_What you are asked to do_.
Give the number of lines in the records below that contain the word "resolution".

_Working data_.
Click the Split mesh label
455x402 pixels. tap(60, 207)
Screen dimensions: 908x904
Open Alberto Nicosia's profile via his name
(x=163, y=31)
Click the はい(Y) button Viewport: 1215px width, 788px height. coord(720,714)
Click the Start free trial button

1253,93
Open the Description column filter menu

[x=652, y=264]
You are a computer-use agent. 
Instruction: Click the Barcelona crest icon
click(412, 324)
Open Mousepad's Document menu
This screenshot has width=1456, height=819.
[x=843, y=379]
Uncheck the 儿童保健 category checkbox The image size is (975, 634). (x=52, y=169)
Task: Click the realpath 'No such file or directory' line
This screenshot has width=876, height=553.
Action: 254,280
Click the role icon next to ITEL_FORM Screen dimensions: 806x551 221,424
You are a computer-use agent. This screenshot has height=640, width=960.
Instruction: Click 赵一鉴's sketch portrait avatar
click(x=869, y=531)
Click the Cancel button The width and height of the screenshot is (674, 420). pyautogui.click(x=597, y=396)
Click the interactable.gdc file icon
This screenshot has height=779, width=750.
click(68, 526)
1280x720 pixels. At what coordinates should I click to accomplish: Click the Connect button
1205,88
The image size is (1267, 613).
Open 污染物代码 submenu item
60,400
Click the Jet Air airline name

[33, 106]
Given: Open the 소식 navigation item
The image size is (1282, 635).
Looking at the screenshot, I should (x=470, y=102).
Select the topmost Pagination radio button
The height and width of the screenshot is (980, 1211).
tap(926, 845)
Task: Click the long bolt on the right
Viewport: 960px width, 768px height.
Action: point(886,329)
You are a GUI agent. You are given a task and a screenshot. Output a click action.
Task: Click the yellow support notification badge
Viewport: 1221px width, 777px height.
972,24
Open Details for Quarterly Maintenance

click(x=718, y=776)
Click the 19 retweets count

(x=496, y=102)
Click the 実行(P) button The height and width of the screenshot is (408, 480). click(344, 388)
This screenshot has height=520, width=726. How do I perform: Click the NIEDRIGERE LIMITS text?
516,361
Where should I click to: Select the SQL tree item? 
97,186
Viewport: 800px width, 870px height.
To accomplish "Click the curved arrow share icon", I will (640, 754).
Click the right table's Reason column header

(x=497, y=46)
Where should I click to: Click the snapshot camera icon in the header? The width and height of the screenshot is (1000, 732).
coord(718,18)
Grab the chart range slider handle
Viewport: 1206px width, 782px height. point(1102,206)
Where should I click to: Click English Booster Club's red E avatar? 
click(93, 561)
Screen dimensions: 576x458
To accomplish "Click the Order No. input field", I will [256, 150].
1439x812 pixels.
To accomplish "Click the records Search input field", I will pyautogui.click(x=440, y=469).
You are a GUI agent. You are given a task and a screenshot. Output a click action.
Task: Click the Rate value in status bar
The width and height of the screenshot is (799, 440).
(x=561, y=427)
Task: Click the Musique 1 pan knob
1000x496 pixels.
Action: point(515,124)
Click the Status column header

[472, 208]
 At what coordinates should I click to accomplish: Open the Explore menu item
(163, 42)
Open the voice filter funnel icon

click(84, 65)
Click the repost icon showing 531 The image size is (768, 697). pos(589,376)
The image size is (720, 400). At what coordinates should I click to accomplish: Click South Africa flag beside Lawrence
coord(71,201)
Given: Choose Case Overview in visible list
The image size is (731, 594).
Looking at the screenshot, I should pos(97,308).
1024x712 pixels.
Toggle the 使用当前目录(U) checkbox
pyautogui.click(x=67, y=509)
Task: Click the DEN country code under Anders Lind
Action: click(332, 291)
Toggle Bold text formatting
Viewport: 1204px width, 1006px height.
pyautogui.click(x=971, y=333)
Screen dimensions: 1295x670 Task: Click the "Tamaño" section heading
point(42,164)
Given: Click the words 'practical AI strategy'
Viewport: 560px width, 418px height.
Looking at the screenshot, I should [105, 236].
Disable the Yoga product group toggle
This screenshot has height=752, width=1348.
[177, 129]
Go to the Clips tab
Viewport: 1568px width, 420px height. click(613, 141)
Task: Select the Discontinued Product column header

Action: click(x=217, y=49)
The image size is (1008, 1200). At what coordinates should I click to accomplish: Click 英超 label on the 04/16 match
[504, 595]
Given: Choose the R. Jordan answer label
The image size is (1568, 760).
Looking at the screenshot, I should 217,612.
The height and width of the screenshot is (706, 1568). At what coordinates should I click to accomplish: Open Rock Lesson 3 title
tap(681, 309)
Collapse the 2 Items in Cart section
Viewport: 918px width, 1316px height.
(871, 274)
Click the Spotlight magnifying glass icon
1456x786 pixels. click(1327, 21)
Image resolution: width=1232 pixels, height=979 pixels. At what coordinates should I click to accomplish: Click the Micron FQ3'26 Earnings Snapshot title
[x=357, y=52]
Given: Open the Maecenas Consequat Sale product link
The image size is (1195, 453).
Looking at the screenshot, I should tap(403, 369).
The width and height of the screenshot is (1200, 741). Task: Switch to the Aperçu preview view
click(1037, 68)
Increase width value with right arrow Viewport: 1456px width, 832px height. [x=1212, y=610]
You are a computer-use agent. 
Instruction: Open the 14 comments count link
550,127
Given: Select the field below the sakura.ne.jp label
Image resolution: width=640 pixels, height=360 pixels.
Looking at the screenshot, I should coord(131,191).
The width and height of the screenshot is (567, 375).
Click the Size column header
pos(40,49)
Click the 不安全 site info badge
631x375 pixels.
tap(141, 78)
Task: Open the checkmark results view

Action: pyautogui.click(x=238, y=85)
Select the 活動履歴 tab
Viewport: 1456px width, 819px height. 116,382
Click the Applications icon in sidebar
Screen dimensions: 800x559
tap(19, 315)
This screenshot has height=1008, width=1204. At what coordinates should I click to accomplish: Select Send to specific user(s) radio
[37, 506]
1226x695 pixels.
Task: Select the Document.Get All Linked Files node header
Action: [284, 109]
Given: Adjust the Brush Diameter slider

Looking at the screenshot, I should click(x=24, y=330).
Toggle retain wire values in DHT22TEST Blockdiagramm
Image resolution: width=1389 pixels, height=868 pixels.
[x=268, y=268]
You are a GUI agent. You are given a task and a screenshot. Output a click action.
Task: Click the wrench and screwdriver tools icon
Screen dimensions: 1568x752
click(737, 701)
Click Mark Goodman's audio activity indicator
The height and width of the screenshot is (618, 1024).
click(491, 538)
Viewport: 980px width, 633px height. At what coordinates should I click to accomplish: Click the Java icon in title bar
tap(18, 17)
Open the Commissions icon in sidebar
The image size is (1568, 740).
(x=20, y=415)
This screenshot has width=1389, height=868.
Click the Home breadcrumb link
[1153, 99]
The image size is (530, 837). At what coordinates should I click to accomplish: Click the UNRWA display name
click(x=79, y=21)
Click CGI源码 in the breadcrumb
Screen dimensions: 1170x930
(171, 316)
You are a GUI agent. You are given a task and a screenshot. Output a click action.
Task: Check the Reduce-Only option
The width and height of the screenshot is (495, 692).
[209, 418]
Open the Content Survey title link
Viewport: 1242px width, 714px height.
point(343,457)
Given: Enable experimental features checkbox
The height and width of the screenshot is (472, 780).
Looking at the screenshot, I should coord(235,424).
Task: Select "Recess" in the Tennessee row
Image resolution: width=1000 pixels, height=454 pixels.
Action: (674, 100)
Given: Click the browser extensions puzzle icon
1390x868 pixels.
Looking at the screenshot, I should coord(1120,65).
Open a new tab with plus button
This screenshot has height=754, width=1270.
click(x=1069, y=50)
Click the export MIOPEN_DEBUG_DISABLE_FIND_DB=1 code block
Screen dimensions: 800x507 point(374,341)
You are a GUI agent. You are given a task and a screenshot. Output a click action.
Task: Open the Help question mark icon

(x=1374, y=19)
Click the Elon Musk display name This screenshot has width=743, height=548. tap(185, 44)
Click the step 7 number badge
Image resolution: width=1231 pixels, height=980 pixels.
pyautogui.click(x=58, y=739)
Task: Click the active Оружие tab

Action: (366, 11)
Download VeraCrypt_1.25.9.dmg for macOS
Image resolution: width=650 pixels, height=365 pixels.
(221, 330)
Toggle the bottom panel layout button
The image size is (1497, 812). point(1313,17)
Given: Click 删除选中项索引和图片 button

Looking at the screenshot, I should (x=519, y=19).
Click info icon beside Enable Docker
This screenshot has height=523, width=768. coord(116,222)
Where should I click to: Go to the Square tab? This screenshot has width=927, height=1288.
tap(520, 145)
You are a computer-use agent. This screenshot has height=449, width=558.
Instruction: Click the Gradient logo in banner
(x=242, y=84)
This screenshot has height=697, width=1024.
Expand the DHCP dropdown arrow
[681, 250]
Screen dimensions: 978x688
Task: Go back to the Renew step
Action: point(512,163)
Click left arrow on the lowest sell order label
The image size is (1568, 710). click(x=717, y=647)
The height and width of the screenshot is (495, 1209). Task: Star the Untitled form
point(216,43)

_Answer in full_.
6